The narratives that have emerged from the Crusader Kings 3 player community are downright bonkers. They include strategically placed covens of witches who change the course of history, a mustachioed Henry Cavill look-alike, and entire kingdoms led by groups of wealthy toddlers. My favorite by far is the discovery that one player’s husbands — all four of them — were murdered by a single serial killer, and that the killer was their own evil twin who was secretly in love with them.
Of course, the team at Paradox Interactive was really up against it this time around. Crusader Kings 2 launched in 2012, and had more bits of downloadable content than is frankly reasonable. To turn the heads of an established player community, the developers really had to bring their A-game — and they did, with a mostly stable launch, a whiz-bang 3D world map, and a tremendous set of character models.
But they went even further, adding in a hefty tutorial system that finally — mercifully — actually taught newcomers how to play the game. Take enough time, dig through enough pop-up menus, and you too can go toe to toe with the pope and the Holy Roman Emperor and bring the ancient world to heel.
Or, you can just fuck around and find out what happens.
One of Crusader Kings 3’s best features is the set of pregame toggles that allow you to change the cultural and social mores of Medieval Europe. Would you like to allow women to inherit property and titles, something they couldn’t really do until the 19th century here in the West?
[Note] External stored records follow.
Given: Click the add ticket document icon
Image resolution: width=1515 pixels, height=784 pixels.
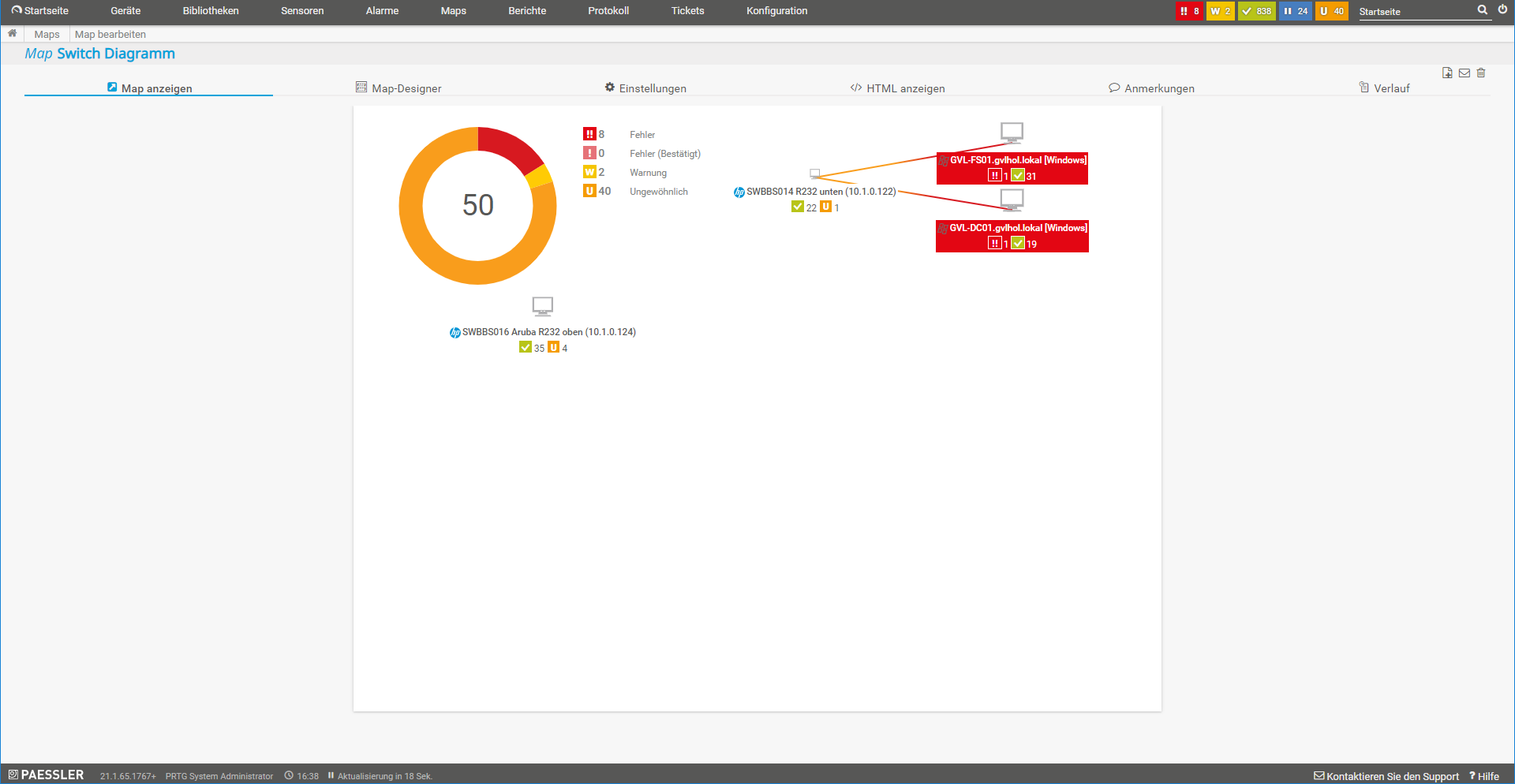Looking at the screenshot, I should [1447, 73].
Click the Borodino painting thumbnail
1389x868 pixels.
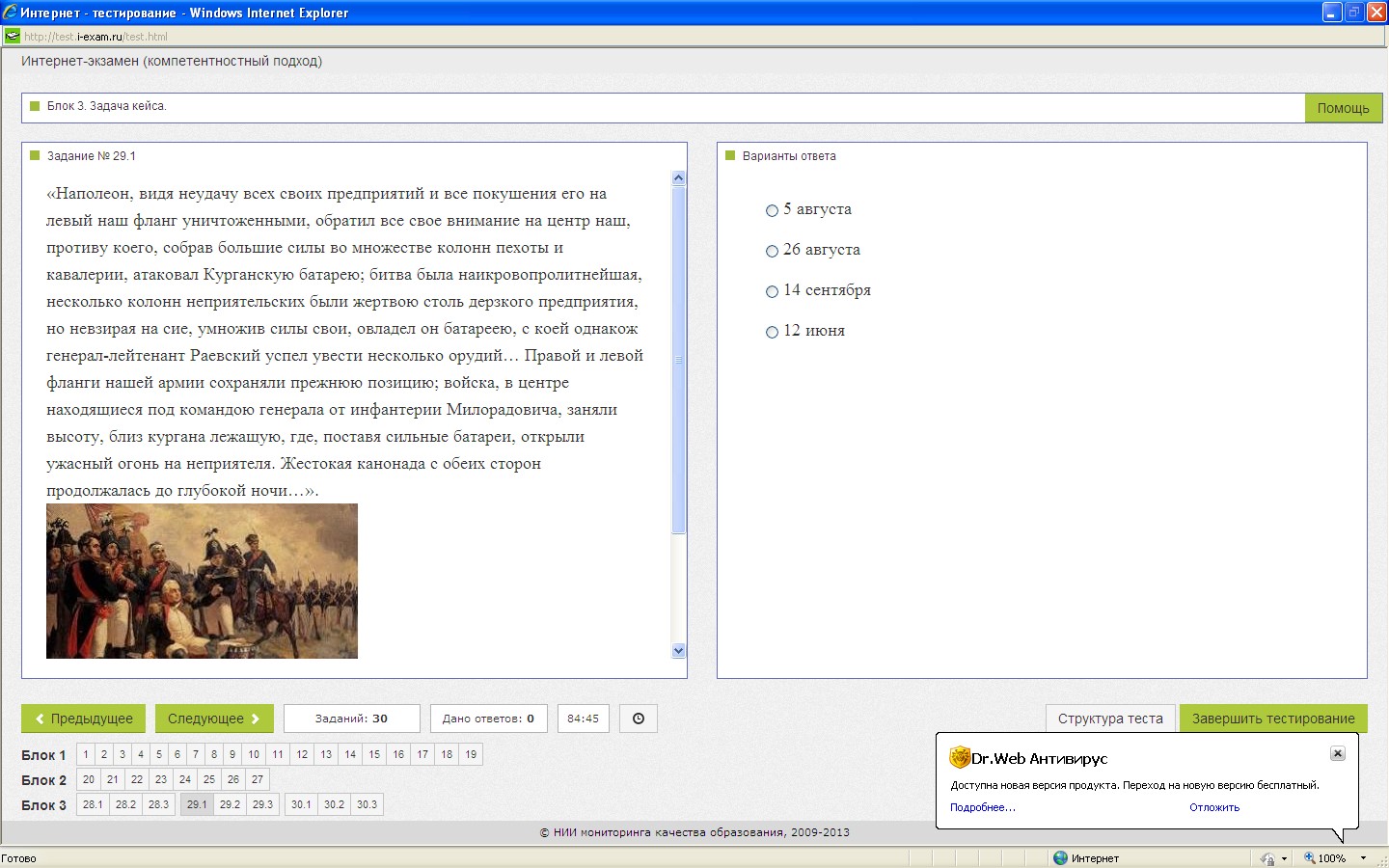202,581
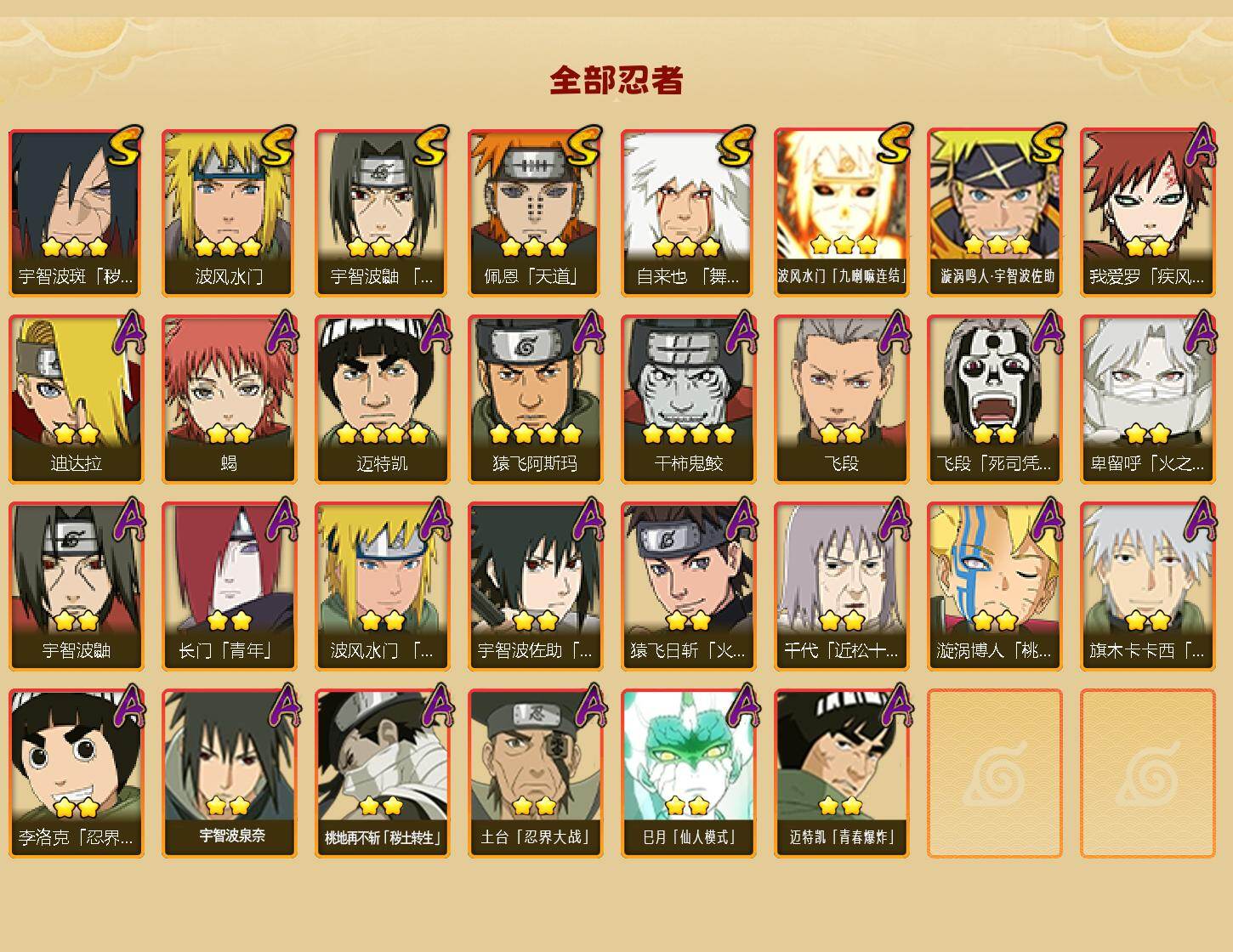This screenshot has width=1233, height=952.
Task: Click the 迈特凯「青春爆炸」 card
Action: tap(842, 774)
What if religious belief weren’t predicated on generations of family history, but instead decided randomly with the flip of a coin? What if homosexuality were fully accepted by Catholics, Muslims, and all the other major religions in the feudal world? In fact, what if types of sexuality itself — homosexuality, bisexuality, and even asexuality — were evenly distributed among the rulers of the world? What kinds of empires could emerge then?
Individual campaigns are deliciously free of consequence, because once you manage to kill off your current ruler, the game picks up with their heir. You can ride and die on your way to ginning up the alternate history of your dreams — or, in the case of the Princes of Darkness mod that includes immortal vampires, the world of your nightmares.
For a company that has hung its hat on grand strategy games since the very beginning, Crusader Kings 3 feels like a new beginning for Paradox Interactive. This is a game for everyone, not because it’s easy, but because it is transparently, unabashedly difficult — just like Ms. Franck’s AP European History class.